PROBLEM TO WORK ON ▸ Having found the line containing "Toggle the LOG scale on chart" in the records below, copy that line and each later one exactly, dropping pictures.

★ ★ ★ ★ ★ ★ ★

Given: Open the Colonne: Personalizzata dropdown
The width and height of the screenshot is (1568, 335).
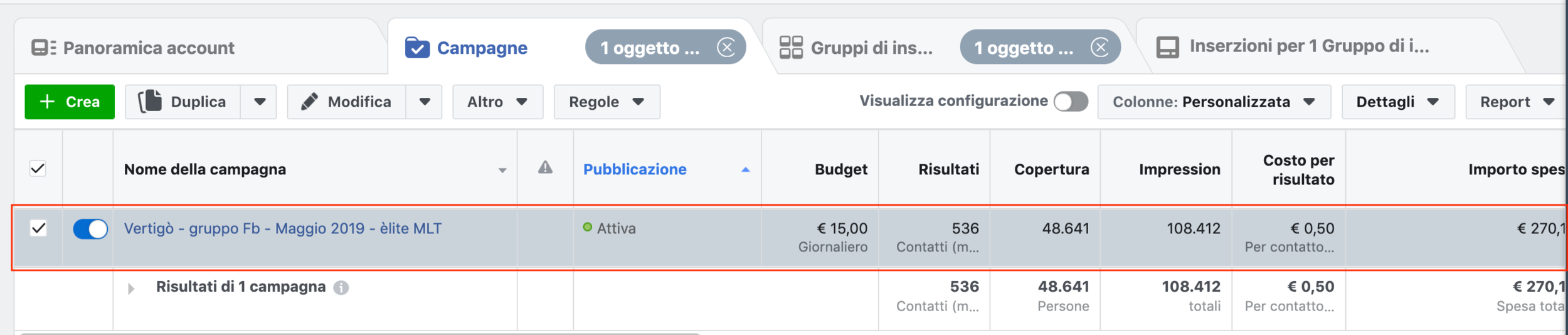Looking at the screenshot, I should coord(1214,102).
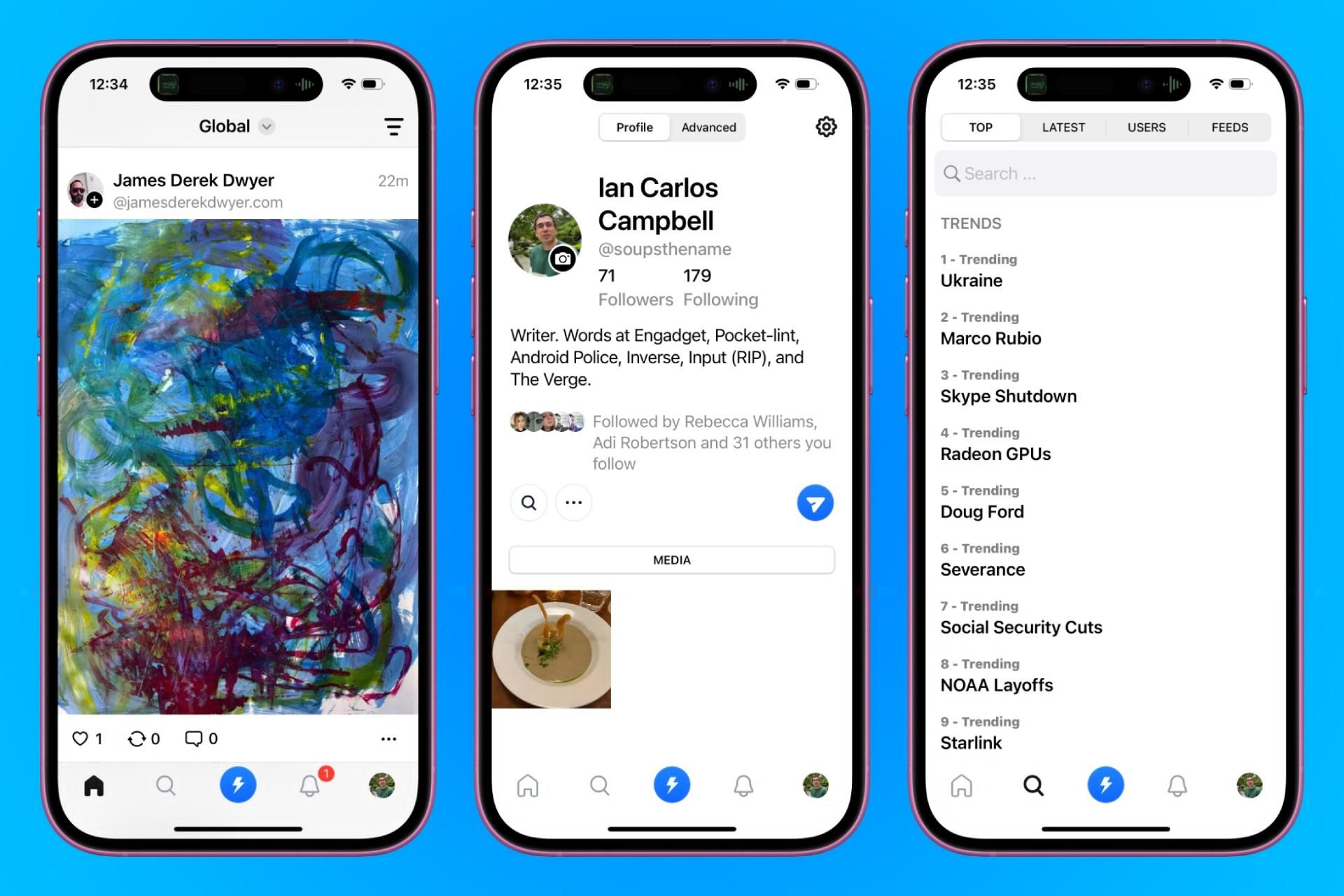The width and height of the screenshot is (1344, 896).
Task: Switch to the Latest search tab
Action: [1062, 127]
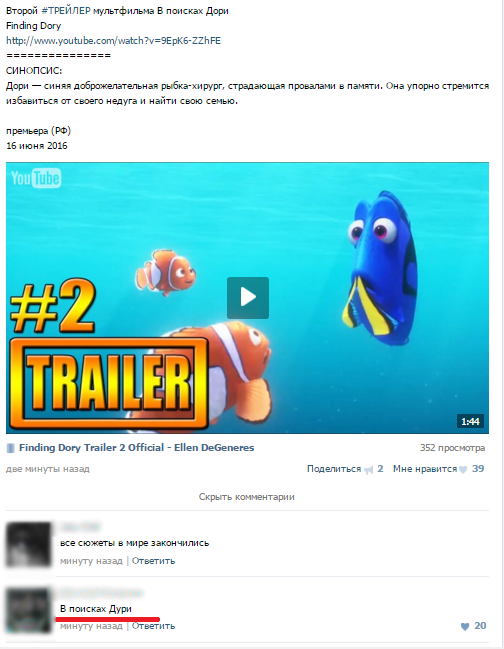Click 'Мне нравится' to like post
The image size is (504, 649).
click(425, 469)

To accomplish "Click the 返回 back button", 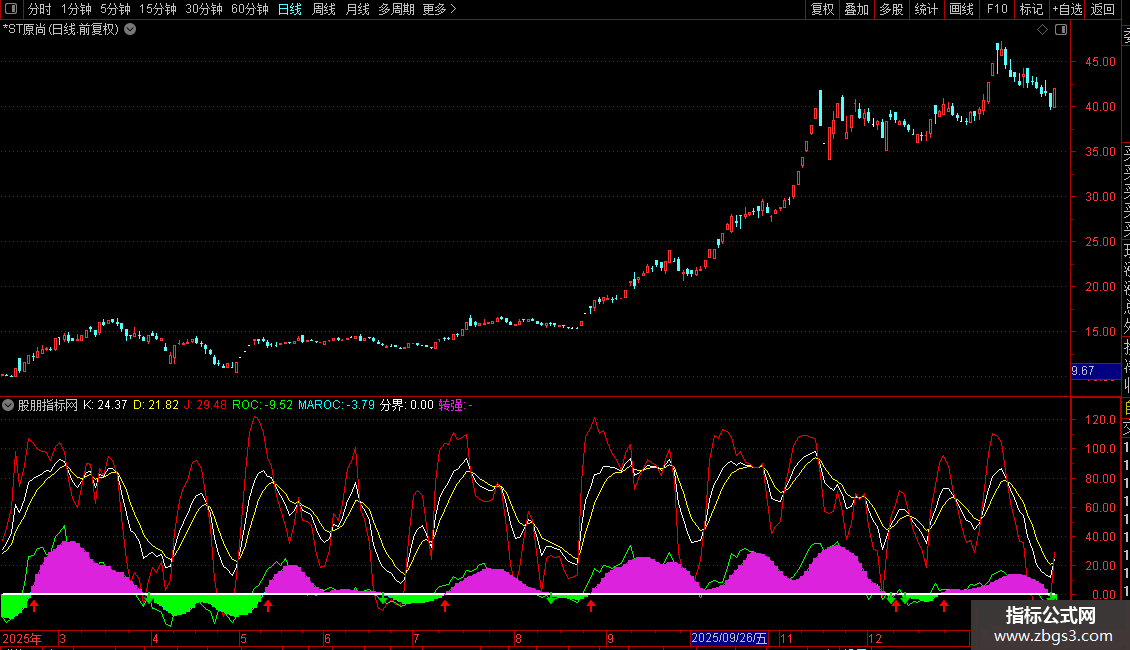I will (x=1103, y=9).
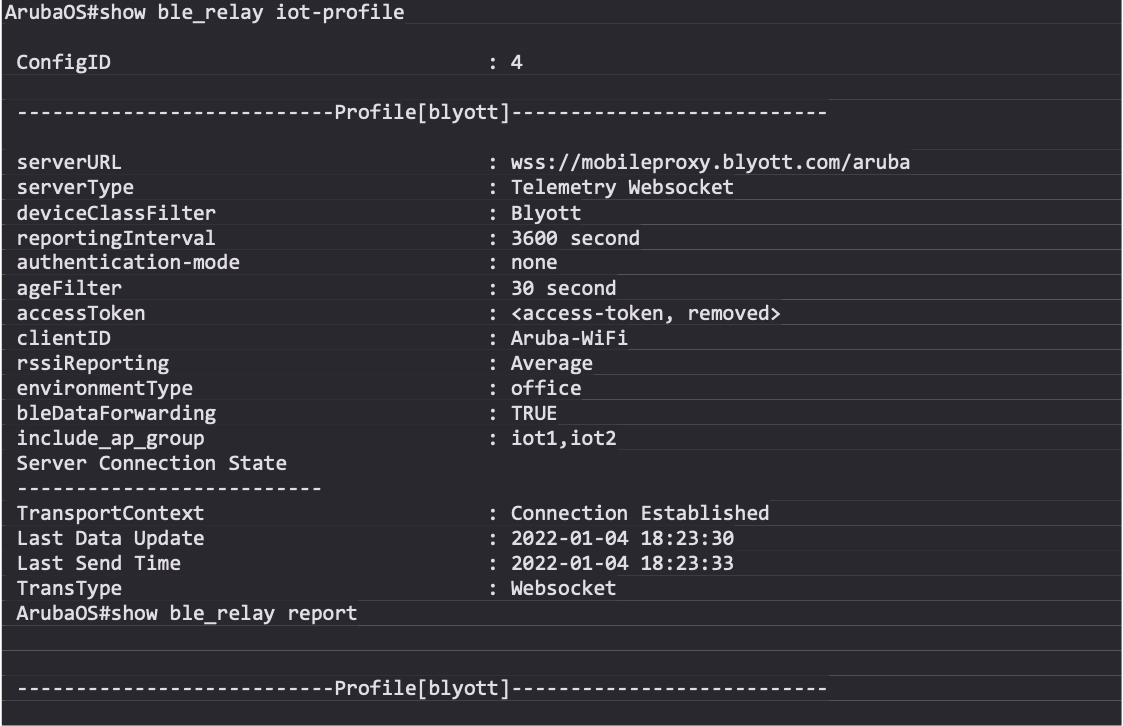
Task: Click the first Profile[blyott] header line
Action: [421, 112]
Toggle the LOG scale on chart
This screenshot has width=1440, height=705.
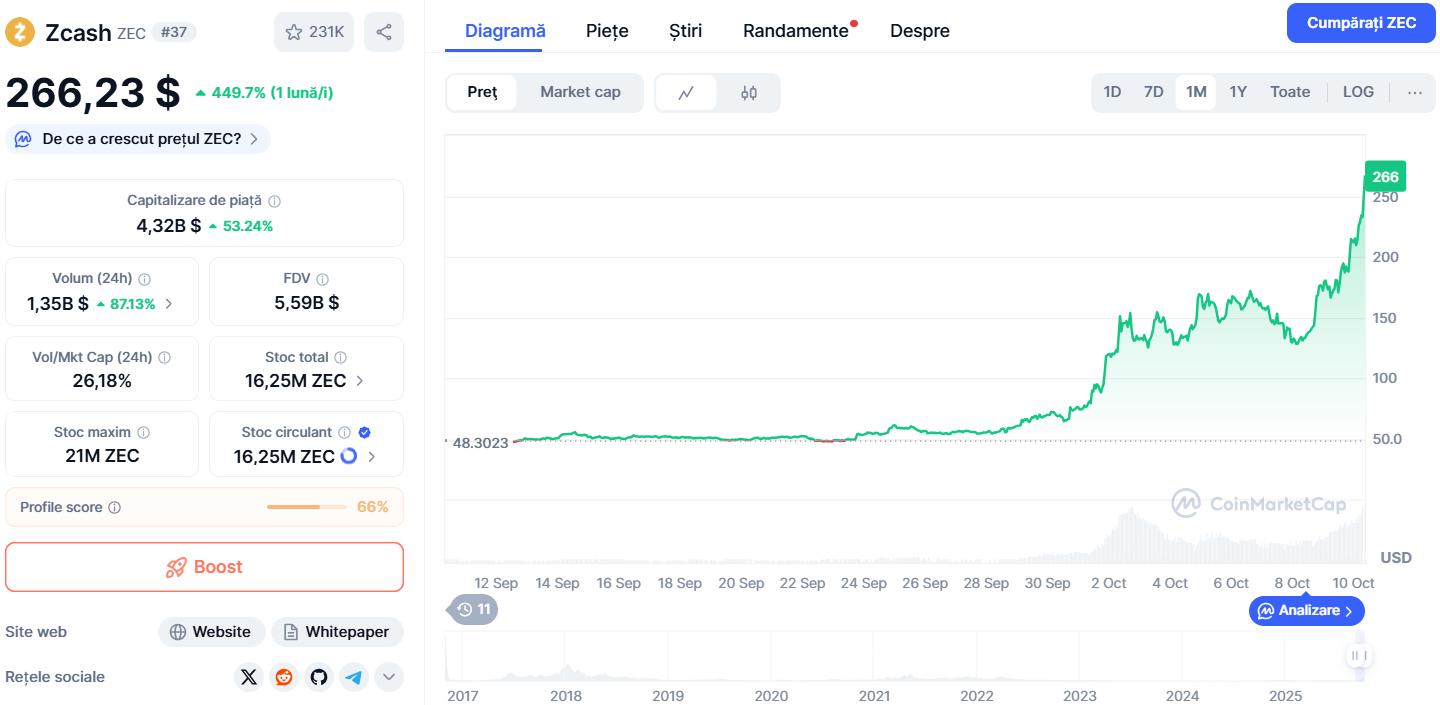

★ ★ ★ ★ ★ ★ ★

FINISHED TASK ▸
Toggle the LOG scale on chart
This screenshot has width=1440, height=705.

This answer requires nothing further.